En 1986, en Suiza, se creó la primera sala de consumo supervisado del mundo. La estrategia logró que al menos 300 personas que se inyectaban drogas en el parque Kocherpark, de Berna, tuvieran la posibilidad de ser atendidas con servicios sociosanitarios. El programa se centró estrictamente en reducir la propagación de enfermedades y muertes por consumo de sustancias psicoactivas. En 2022, funcionaban 147 salas oficiales de consumo supervisado para prestar servicios sanitarios en 16 países. En 2024, se sumaron dos: Colombia y Sierra Leona, para un total de 149, según el Cato Institute.
La reducción de daños, como lo define la organización Harm Reduction International, se refiere a políticas, programas y prácticas orientadas a “minimizar los impactos negativos del consumo de drogas y de las políticas públicas y leyes sobre drogas, tanto a nivel de salud, social y legal”. Esta línea de pensamiento e intervención surgió con el objetivo de reformular la visión tradicionalista y prohibicionista que ha existido en el mundo desde hace décadas. “La prohibición de drogas no sirve”, concluyó la Comisión Global sobre Política de Drogas, creada en 2011 y conformada por 26 líderes mundiales, entre ellos la expresidenta suiza Ruth Dreifuss, el expresidente colombiano Juan Manuel Santos y el expresidente mexicano Ernesto Zedillo.

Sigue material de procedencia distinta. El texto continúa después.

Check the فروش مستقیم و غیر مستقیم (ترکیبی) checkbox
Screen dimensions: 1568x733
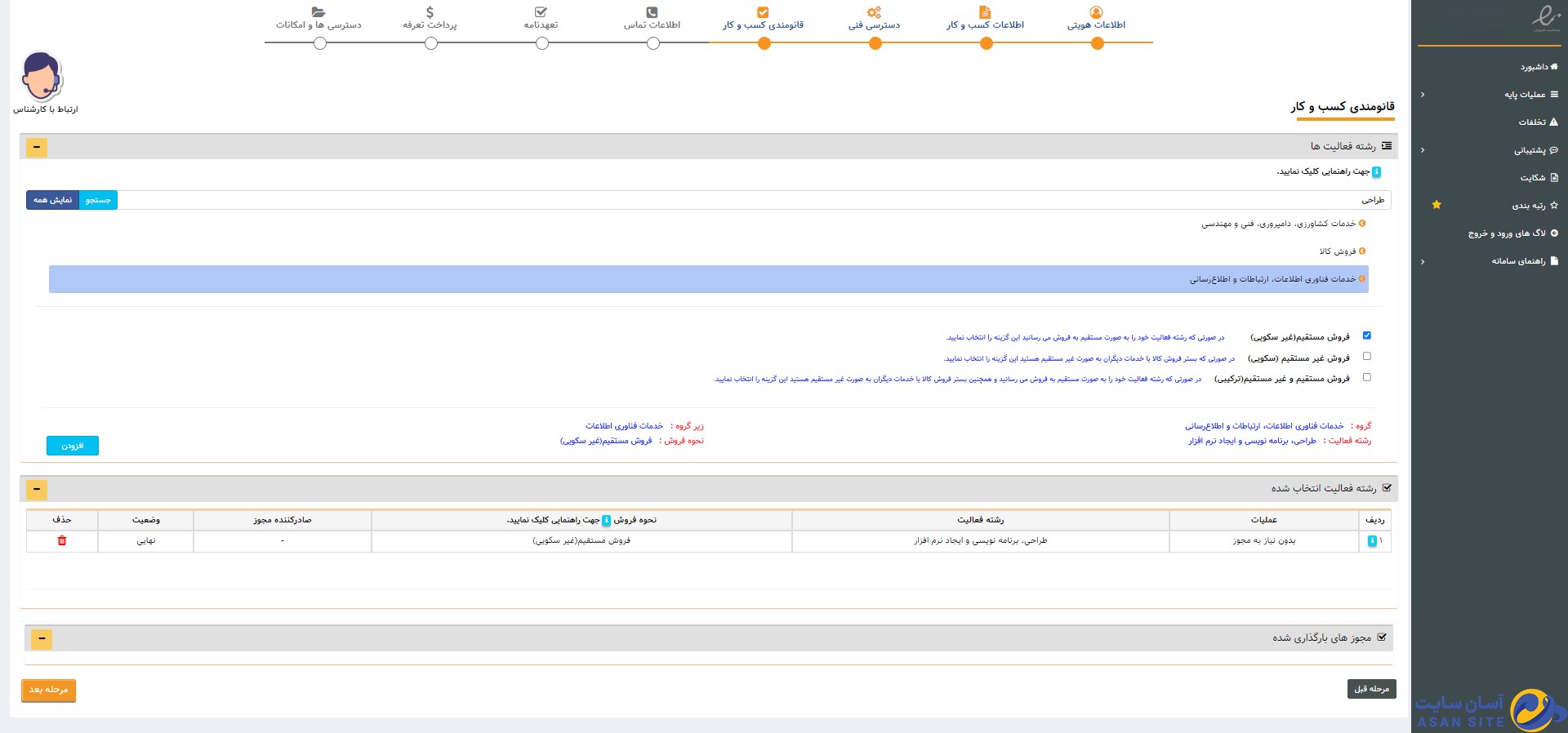pos(1366,377)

El exministro Osuna visitó la sala de consumo del proyecto Cambie, en abril de este año, y aseguró que “es una cosa realmente aleccionadora. Yo quisiera que muchísimas personas la conocieran. Las personas que se inyectan pueden llegar a este lugar para empezar a dejar de consumir heroína. Pensar un mundo sin drogas es irreal, la estrategia de un gobierno debe ser reducir los daños que produce el consumo”. El entonces funcionario le dijo a este diario que en el presupuesto del Ministerio de Justicia se tenía planeado financiar salas de consumo supervisado en todo el país.
En la actualidad, Cambie funciona exclusivamente con recursos propios y cooperación internacional. Están a la espera de poder ampliar su red de atención y lograr articularse con entidades públicas para mejorar la calidad de vida de los consumidores de heroína. Pues, como dice Beatriz García, enfermera del proyecto, “nadie está exento de caer en esto. Puede ser su familia, puede ser su hija, su hermano, su vecino, cualquier persona que ame que esté en esta misma situación. Más de ser una apología al consumo, estamos ayudando a las personas”.